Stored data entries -
_ _ _ _ _ _ _

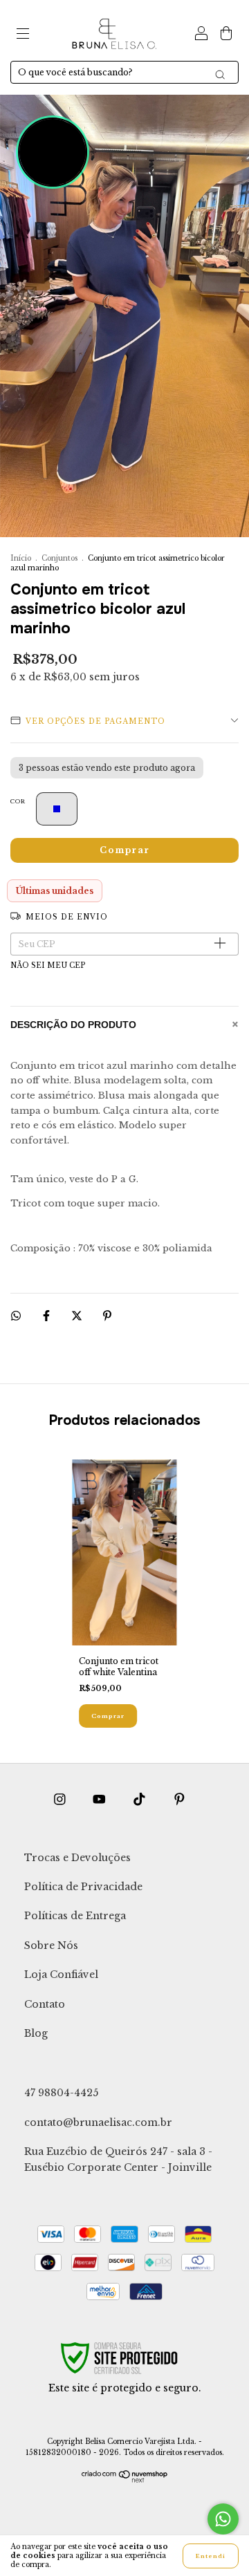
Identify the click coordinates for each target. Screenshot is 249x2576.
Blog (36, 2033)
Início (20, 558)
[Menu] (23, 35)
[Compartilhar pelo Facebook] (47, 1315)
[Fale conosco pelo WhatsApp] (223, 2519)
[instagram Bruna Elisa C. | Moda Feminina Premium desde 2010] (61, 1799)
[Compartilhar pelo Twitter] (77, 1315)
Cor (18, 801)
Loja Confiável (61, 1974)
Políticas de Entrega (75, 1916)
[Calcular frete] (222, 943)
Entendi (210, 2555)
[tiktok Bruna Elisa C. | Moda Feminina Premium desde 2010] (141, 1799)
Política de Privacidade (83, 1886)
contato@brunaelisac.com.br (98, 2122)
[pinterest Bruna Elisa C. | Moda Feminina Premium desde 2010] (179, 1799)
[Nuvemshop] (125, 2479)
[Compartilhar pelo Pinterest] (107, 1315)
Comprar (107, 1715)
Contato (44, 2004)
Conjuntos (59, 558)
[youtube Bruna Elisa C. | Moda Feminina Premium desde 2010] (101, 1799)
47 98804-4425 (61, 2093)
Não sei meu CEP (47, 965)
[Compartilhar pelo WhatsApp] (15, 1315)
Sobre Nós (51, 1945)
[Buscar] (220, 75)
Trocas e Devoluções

_ _ _ _ _ _ _

WORK TO COMPLETE - This task calls for an exact reproduction of the lines that start at the one containing "[Compartilhar pelo WhatsApp] (15, 1315)" and continue to the end of the entries above.

ANSWER TO THIS TASK -
[Compartilhar pelo WhatsApp] (15, 1315)
Sobre Nós (51, 1945)
[Buscar] (220, 75)
Trocas e Devoluções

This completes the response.